[PASSAGE TO READ Boundary: Start]
Archaeological excavations near Chavdar suggest that the region has been settled by humans as early as 7,000 years ago. The earliest evidence of a mass settlement dates back to Thracian times, including tumuli (burial mounds) which remain poorly studied. According to Thucydides, the areas north of Vitosha were inhabited by the Tilataei and the Treri. The Triballi were also known to have inhabited the region around Serdica. The Serdi, a Celtic tribe that appeared in place of the vanished Treri and Tilataei, were first mentioned in 29 BC. Roman General Marcus Licinius Crassus began his campaign against the Triballi in that year, and in 27 BC his troops captured Serdica.

Felix Philipp Kanitz, the first person to study the Iskar Gorge area thoroughly, identified eight Roman castella, which he considered proof of the great strategic importance the Romans placed on the gorge. The road passing through it connected Roman lands from Thessaloniki all the way to Dacia. However, up until modern times, the gorge was poorly accessible because of its rugged terrain. As a result, the inhabitants were partially isolated from the rest of the world, self-reliant, but also safe from wars and invasions. Some of the population of Moesia thus found the Iskar river area an appealing safe haven later in the 5th century, when the province was threatened by Hunnic and Gothic raids (see also Collapse of the Western Roman Empire in 476).

===Middle Ages===
Gothic assaults were followed by large-scale settlement of South Slavs in territories south of the Danube in the early 580s AD. The Eastern Roman Empire, or Byzantium, was incapable of defending these territories at the time. With most Byzantine troops protecting the rich Asian provinces from Arab and Persian raids, even small and disorganised Slavic attacks caused much disruption throughout Moesia. The numerous Slavs gradually mixed with and assimilated the native population. The area remained under Byzantine control until 809 AD, when Krum captured Serdica and massacred some 6,000 soldiers and civilians. Sometime in the 10th century, construction of the Boyana Church began as well.
[PASSAGE TO READ Boundary: End]
[EXCERPTED DATA Boundary: Start]
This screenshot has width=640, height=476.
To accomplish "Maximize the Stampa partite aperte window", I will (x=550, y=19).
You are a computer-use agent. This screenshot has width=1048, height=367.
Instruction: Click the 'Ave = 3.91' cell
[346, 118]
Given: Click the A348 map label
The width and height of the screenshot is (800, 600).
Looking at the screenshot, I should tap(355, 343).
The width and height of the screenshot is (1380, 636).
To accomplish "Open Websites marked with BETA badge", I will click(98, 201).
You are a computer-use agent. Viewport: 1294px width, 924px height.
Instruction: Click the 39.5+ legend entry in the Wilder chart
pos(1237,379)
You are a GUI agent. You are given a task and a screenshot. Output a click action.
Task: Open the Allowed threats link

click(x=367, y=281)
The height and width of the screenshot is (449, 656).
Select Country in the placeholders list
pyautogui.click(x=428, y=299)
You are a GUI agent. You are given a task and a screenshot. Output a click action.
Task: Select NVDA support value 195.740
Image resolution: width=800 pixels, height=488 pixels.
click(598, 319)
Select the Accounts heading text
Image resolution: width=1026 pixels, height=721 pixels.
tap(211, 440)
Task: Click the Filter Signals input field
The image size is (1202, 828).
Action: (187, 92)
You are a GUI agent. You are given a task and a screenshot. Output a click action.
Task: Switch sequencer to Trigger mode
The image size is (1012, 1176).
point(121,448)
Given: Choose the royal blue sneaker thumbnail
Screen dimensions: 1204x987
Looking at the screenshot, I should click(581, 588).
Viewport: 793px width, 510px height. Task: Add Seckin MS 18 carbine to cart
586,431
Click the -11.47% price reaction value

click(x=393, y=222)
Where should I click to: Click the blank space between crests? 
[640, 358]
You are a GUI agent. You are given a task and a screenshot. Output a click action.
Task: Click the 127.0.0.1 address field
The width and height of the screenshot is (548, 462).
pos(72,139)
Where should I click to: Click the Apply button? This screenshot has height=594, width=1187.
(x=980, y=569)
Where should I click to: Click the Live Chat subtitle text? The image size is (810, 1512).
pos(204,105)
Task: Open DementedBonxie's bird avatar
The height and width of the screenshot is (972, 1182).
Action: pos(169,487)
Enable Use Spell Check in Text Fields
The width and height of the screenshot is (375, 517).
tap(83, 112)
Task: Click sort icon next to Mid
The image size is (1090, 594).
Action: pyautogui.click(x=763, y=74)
[EXCERPTED DATA Boundary: End]
CHECK YOUR UNDERSTANDING ::
A) Name every tribe that the history excerpt says inhabited the region.
B) Rewrite the history excerpt starting with "Felix Philipp Kanitz, the" and going on through "Empire in 476).", swapping "safe haven" for "refuge".

ANSWERS TO THE EXERCISES ::
A) Tilataei, Treri, Triballi, Serdi

B)
Felix Philipp Kanitz, the first person to study the Iskar Gorge area thoroughly, identified eight Roman castella, which he considered proof of the great strategic importance the Romans placed on the gorge. The road passing through it connected Roman lands from Thessaloniki all the way to Dacia. However, up until modern times, the gorge was poorly accessible because of its rugged terrain. As a result, the inhabitants were partially isolated from the rest of the world, self-reliant, but also safe from wars and invasions. Some of the population of Moesia thus found the Iskar river area an appealing refuge later in the 5th century, when the province was threatened by Hunnic and Gothic raids (see also Collapse of the Western Roman Empire in 476).